Problem a => In the white cake text, what did the recipe the writer found use in place of milk?

Reading text =>

White Cake
with Vanilla Buttercream and Raspberry Filling

White cake was a challenge! Every recipe I had tried in the past turned out very poor. They often tasted like eggs and cooked milk. The top was usually crisp, and the consistency quite dense. I kept searching for recipes and decided to give another one a try. The consistency was great, but the taste was poor. I exhausted every variation I could think of before searching for a new recipe. I found one that used water instead of milk, and about half the eggs that most recipes called for. I applied what I had learned along the way to adapt it into this moist, delicious, light, perfectly white cake.


Pans

Preheat oven to 350 degrees. Set the oven rack to the lower middle position.

Prepare two 9 inch round cake pans in the following way. Place one of the pans on top of a piece of parchment or waxed paper. Trace around the bottom with a pen, or slide a scissors around the bottom to score the paper. Cut out and repeat.

Given entries =>

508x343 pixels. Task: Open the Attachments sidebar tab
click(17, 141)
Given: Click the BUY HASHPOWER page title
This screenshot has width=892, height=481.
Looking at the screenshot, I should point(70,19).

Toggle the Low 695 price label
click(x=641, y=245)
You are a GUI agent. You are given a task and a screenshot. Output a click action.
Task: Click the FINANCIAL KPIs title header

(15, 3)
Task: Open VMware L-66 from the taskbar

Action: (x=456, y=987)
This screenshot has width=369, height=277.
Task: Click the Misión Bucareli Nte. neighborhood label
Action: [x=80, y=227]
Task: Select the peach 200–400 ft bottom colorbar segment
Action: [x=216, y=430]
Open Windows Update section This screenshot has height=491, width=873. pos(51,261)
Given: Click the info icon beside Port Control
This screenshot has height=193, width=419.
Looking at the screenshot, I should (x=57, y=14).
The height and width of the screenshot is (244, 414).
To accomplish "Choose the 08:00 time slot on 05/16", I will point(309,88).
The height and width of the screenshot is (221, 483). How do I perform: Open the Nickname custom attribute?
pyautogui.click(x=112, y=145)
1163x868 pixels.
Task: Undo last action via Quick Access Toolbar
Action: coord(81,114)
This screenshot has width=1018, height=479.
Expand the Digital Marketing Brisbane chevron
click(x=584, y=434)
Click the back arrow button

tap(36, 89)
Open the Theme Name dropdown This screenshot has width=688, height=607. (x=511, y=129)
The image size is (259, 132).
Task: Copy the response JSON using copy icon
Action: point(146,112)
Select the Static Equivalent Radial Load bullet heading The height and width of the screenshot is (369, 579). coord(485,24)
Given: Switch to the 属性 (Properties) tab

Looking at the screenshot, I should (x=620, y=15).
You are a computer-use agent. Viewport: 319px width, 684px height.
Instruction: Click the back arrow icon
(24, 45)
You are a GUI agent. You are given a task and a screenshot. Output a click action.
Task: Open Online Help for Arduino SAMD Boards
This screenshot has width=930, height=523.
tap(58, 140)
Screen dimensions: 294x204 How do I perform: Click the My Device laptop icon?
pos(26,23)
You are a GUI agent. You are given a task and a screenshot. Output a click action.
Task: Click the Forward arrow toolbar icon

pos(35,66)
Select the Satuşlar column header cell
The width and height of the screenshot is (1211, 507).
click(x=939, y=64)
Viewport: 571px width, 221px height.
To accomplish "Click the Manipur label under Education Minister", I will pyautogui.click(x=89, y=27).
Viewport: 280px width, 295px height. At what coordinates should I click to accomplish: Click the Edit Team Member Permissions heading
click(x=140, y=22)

Problem b => Rewrite the entries from the line containing "Open the Theme" down to the last entry, changing "Forward arrow" to "Next page" and keeping everything else the same. Return only those lines.

Full response a => Water.

Full response b =>
Open the Theme Name dropdown This screenshot has width=688, height=607. (x=511, y=129)
The image size is (259, 132).
Task: Copy the response JSON using copy icon
Action: point(146,112)
Select the Static Equivalent Radial Load bullet heading The height and width of the screenshot is (369, 579). coord(485,24)
Given: Switch to the 属性 (Properties) tab

Looking at the screenshot, I should (x=620, y=15).
You are a computer-use agent. Viewport: 319px width, 684px height.
Instruction: Click the back arrow icon
(24, 45)
You are a GUI agent. You are given a task and a screenshot. Output a click action.
Task: Open Online Help for Arduino SAMD Boards
This screenshot has width=930, height=523.
tap(58, 140)
Screen dimensions: 294x204 How do I perform: Click the My Device laptop icon?
pos(26,23)
You are a GUI agent. You are given a task and a screenshot. Output a click action.
Task: Click the Next page toolbar icon

pos(35,66)
Select the Satuşlar column header cell
The width and height of the screenshot is (1211, 507).
click(x=939, y=64)
Viewport: 571px width, 221px height.
To accomplish "Click the Manipur label under Education Minister", I will pyautogui.click(x=89, y=27).
Viewport: 280px width, 295px height. At what coordinates should I click to accomplish: Click the Edit Team Member Permissions heading
click(x=140, y=22)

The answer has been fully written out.